母の言葉を遮るように、イーネが言う。反抗期なのだろうか?


「そう……とにかく――」

「お母さんは、大丈夫だよね?」

「え?」


虚を突かれたように、イーネ母の言葉が途切れる。


「絶対元気に戻ってくるから!」

「ええ、気を付けていってらっしゃい」


目元に涙を溜めた母を後に、イーネは森へと走り去った。

コンクリ片()を片手に持って。




駆ける。山道を。

駆ける。枝を避けながら。

駆ける。コンクリ片()を振り回しながら。

駆ける。僕を盾に、藪を突っ切って。駆ける。


山道に慣れた子供の足がこれほど速いとは思わなかった。

おそらく隣村までの最短距離を突っ切りながら、小川を超えて、山を越えて。


基礎体力は現代人の小中学生とは比べ物にならないんじゃないだろうか。それくらいの速さで山道を入り抜けるイーネ。

流れる景色の爽快さと、風を感じられないわが身悲しさを感じながら、僕は生まれて初めて村の外に出た。


目でない目で物を見て、耳でない耳で音を聞き、嗅ぐ鼻もなく手に触れる感触を知らず、初めて味わったのは悪漢の血。手足もなく動く事も出来ない。

そんな僕が村を出た。


震える程の感動というのはこういうものを言うんじゃないだろうか。

走り回りたい衝動は今までになく掻き立てられ、大声を上げて叫びたい。


――僕は自由だ!




……なんて思っていた時期が確かにありました。

冷静に考えれば、刑務所のテレビにチャンネルが増えたようなもので、自由ではない。

イーネにいつ捨てられてもおかしくないという意味では、細い命綱での綱渡り状態が続いているのだ。


脇道というより獣道とも言うべき経路を終えて、僕らは街道に出た。

アスファルトは当然、石畳が敷かれているわけでもない。

長い間に利用されることにより、自然に出来た道で、いわば平地に出来た獣道みたいなものだ。違いは人が作り、轍があるという事くらい。

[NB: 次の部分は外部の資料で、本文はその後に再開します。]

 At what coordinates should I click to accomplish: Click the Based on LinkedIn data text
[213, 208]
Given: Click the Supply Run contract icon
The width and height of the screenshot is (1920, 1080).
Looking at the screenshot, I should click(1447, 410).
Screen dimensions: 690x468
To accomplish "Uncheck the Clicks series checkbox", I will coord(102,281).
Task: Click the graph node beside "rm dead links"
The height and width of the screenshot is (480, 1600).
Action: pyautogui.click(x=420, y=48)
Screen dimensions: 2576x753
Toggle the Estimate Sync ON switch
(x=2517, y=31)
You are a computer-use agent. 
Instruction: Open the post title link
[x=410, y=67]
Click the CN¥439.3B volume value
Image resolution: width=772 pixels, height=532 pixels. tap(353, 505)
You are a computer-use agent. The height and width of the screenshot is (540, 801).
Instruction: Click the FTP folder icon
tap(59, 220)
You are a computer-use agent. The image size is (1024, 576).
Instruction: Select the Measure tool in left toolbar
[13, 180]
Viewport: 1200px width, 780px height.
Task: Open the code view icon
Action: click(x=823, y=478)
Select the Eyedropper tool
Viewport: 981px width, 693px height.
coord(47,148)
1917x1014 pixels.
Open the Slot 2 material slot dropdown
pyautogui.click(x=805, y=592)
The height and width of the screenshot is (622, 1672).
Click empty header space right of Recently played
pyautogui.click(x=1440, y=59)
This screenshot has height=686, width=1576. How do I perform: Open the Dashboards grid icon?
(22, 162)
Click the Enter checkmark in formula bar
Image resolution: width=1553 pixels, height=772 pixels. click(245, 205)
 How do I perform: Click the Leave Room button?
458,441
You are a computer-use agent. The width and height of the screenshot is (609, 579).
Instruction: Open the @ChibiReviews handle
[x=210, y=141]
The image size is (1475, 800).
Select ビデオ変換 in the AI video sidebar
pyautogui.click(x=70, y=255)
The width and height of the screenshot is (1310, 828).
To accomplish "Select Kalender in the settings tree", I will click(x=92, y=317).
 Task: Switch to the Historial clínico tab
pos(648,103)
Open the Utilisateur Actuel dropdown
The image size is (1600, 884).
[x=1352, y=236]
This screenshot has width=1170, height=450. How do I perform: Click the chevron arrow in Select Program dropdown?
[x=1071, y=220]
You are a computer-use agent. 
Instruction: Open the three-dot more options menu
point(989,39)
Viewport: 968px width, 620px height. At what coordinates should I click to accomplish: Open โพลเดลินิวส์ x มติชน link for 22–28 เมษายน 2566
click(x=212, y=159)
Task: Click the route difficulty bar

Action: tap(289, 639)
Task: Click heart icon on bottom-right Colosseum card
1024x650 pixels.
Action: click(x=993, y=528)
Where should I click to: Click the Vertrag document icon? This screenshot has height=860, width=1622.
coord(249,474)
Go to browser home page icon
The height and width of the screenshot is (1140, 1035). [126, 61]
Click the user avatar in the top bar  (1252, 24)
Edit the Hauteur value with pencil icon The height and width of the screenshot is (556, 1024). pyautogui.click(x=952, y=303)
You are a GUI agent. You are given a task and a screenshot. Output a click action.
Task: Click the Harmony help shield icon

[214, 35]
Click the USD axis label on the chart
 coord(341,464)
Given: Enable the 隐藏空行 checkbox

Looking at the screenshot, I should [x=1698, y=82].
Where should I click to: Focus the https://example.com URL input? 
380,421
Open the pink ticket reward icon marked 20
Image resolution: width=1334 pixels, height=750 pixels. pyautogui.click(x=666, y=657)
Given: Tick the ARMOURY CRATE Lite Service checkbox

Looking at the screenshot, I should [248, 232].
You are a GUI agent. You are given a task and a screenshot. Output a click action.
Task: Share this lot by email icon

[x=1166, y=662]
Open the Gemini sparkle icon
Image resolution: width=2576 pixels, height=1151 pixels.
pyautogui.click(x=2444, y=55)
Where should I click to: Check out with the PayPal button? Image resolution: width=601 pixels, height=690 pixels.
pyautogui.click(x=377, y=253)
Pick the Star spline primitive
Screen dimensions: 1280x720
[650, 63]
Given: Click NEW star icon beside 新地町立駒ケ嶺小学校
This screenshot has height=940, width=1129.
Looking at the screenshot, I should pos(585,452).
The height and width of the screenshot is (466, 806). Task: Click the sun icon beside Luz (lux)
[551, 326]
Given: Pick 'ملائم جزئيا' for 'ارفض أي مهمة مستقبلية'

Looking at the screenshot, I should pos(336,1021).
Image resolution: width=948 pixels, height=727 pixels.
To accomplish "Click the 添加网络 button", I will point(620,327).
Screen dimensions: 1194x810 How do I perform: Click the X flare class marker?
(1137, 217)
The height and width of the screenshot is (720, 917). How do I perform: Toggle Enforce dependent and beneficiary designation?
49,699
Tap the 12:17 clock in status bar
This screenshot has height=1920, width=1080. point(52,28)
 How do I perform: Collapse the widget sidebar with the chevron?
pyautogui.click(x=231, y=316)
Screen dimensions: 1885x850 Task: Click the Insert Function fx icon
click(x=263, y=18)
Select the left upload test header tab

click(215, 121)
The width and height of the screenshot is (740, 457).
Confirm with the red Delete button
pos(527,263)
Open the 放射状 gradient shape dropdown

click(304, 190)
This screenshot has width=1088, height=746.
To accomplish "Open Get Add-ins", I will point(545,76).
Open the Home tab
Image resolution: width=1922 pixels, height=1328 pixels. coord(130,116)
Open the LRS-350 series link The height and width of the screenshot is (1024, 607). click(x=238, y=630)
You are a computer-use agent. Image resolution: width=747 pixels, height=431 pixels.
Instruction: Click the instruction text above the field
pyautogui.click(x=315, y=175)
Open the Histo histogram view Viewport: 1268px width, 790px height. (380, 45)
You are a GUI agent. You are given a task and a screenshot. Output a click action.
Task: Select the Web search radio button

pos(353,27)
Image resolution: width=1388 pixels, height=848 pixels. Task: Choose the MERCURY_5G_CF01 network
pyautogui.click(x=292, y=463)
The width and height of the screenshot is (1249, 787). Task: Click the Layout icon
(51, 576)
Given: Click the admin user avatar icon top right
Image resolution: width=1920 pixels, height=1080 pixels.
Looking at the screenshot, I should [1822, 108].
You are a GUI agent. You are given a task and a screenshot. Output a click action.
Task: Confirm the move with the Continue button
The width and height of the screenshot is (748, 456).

こんな風に考えるのは、僕が人間じゃないからなんだろうか。


開拓地に続くだけのこの道は、元から利用者がそれほどでもないのと、不定期的に騎士の皆さんが巡回するという理由から、比較的治安が良いらしい。


なので盗賊の心配はいらないし、野生動物の類も滅多に出てこないらしい。

「滅多に」というからには出る事もあるという意味なのだけれど、餌の豊富な春のこの時期、人里に現れる方が珍しい。魔物に関しても同様だ。


そんな街道に飛び出すと、すれ違う少数の人間から気になる呟きが漏れた。


「魔物か……っ!?」


いいえイーネです。

草むらから血の跡の付いた石塊を持った金髪可愛い系が現れたら、ちょっとホラーだとは思う。


「あ、こんにちは」


木の葉を払いながら挨拶するイーネ。

暢気すぎない?通行人の手が短剣の柄にかかってるんだから。


「なんだ人間か。びっくりさせないでくれよ」

「あはは、なんかすみません。ところでイムルの村はあっちで合ってますか?」


心持ち俯き加減で問い掛けるのに、通行人の男がどう思ったのか、


「ああ、間違ってないよ。これから向かうのかい?」

「はい」

「1人で?大丈夫なのか」

「はい、大丈夫ですよ」


答えながら僕をブンブン振り回すイーネに何を感じたのか。


「あ、ああ……気を付けてな」


僕は分からない。

少なくとも、「茶髪の可愛らしい娘」ではなく「石塊を振り回す金髪の少女」として覚えただろうから、上手く誤魔化せるかな?……大分引いてたし。